A Polícia Civil do Tocantins, por intermédio da Delegacia Especializada em Investigações Criminais (DEIC), Núcleo Norte, de Araguaína, deflagrou, nesta quarta-feira (8), mais uma etapa da operação “Catarse” e deu cumprimento a mandados de busca e apreensão em endereços de duas irmãs da deputada estadual, Valderez Castelo Branco (PP), suspeitas de crimes contra a administração pública estadual.

Esta fase é um desdobramento da busca e apreensão realizada em 7 de dezembro de 2018, na sede da Secretaria-Geral de Governo, em Palmas, quando a Polícia Civil desencadeou a “Operação Catarse” e apreendeu documentos relacionados à frequência de servidores, lotados no órgão.

Diante dos elementos de informação colhidos até o momento, os delegados de Polícia José Anchieta de Menezes Filho e Bruno Boaventura Mota, responsáveis pelas investigações, decidiram indiciar Maria do Perpétuo Socorro Castelo Branco e Vânia Maria Castelo Branco pelo crime de peculato, pois restou comprovado que as autoras não frequentavam e nem exerciam suas atividades funcionais no órgão, apesar de receberem seus salários desde o ano de 2016.

Para o delegado José Anchieta, a continuidade da operação Catarse visa resguardar o erário público, bem como identificar e responsabilizar funcionários que, por ventura, estejam se beneficiando com o recebimento ilegal de salários, sem de fato exercerem suas funções. “As investigações relativas a operação irão continuar, até que possamos apurar todos os indícios de irregularidades levantados até o momento, uma vez que é dever da Polícia Civil responsabilizar aqueles que, por ventura, estejam cometendo práticas ilícitas”, disse o delegado.

A deputada Valderez Castelo Branco afirmou que soube dessa questão pela imprensa.
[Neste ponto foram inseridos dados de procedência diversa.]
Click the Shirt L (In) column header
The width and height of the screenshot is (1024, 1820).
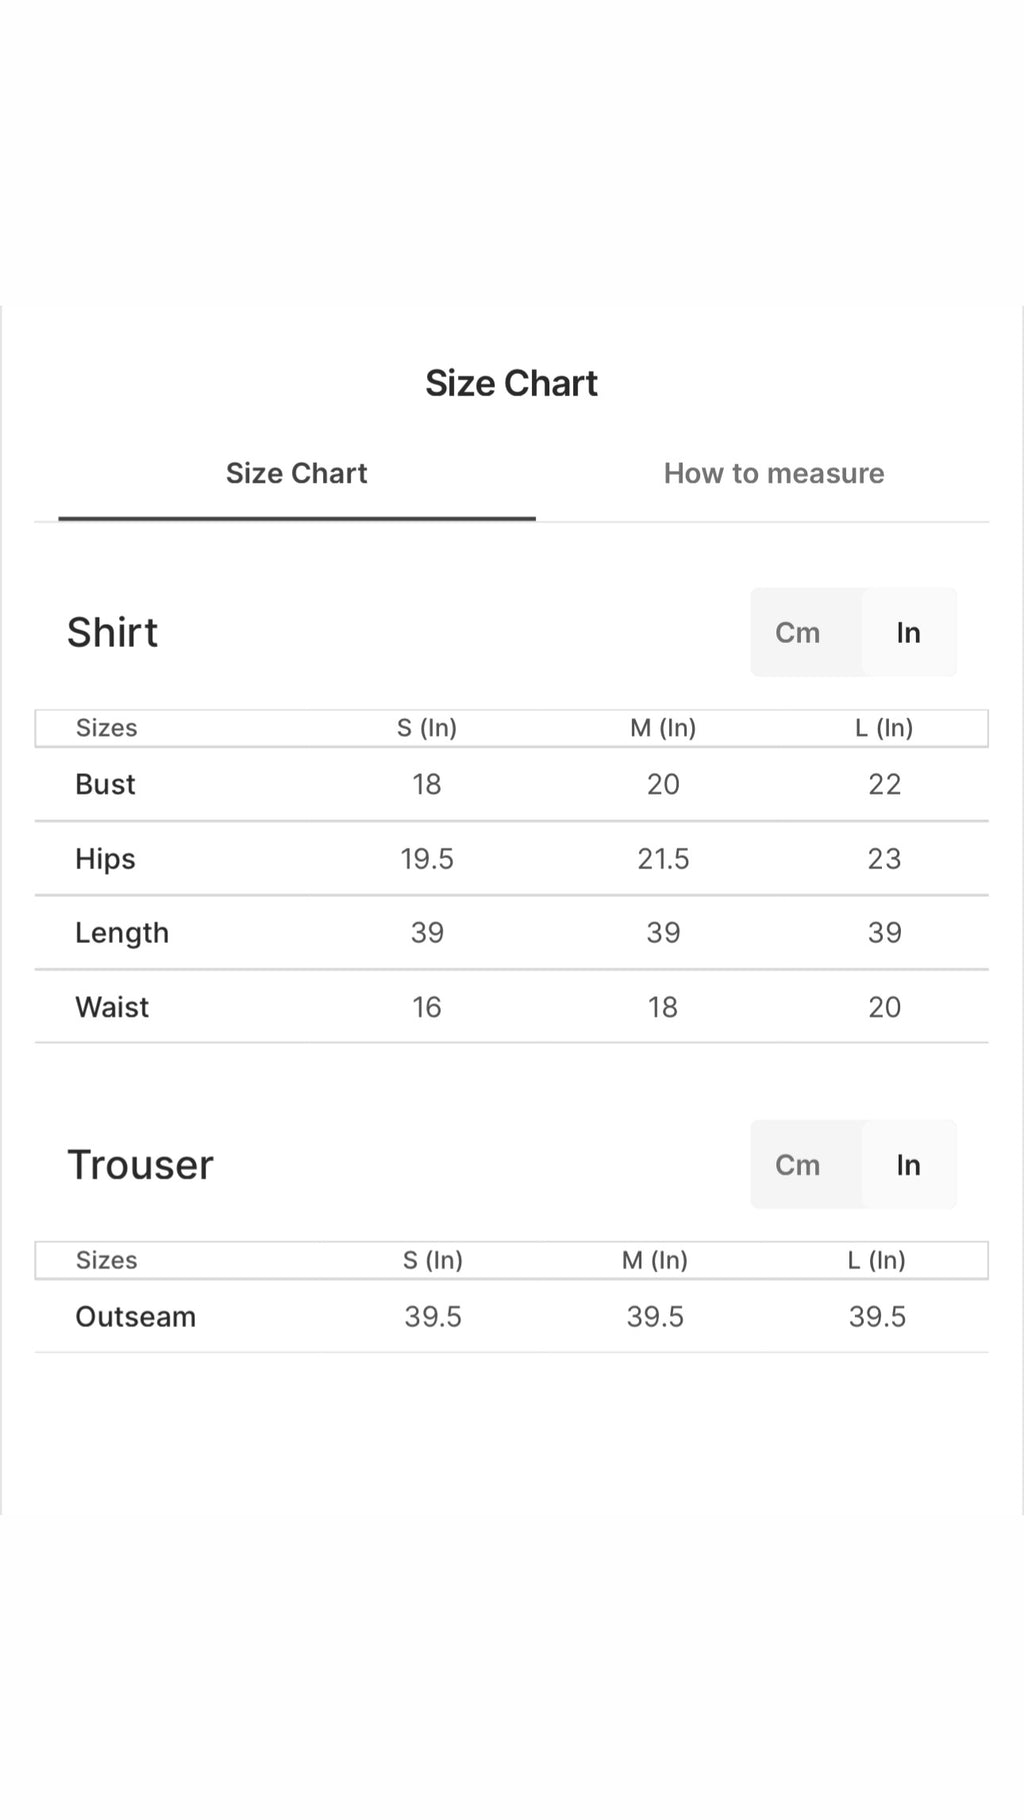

Sobre a citação das irmãs dela, disse que tem conhecimento de que eram servidoras e que seus trabalhos foram desenvolvidos.

O Governo do Tocantins disse que as investigações da Operação Catarse dizem respeito a contratações que ocorreram na gestão anterior. E que os servidores em questão só puderam ser desligados após o fim da vedação imposta por decisão da Justiça Eleitoral que proibiu a exoneração de servidores públicos, em virtude das duas eleições realizadas no Tocantins em 2018.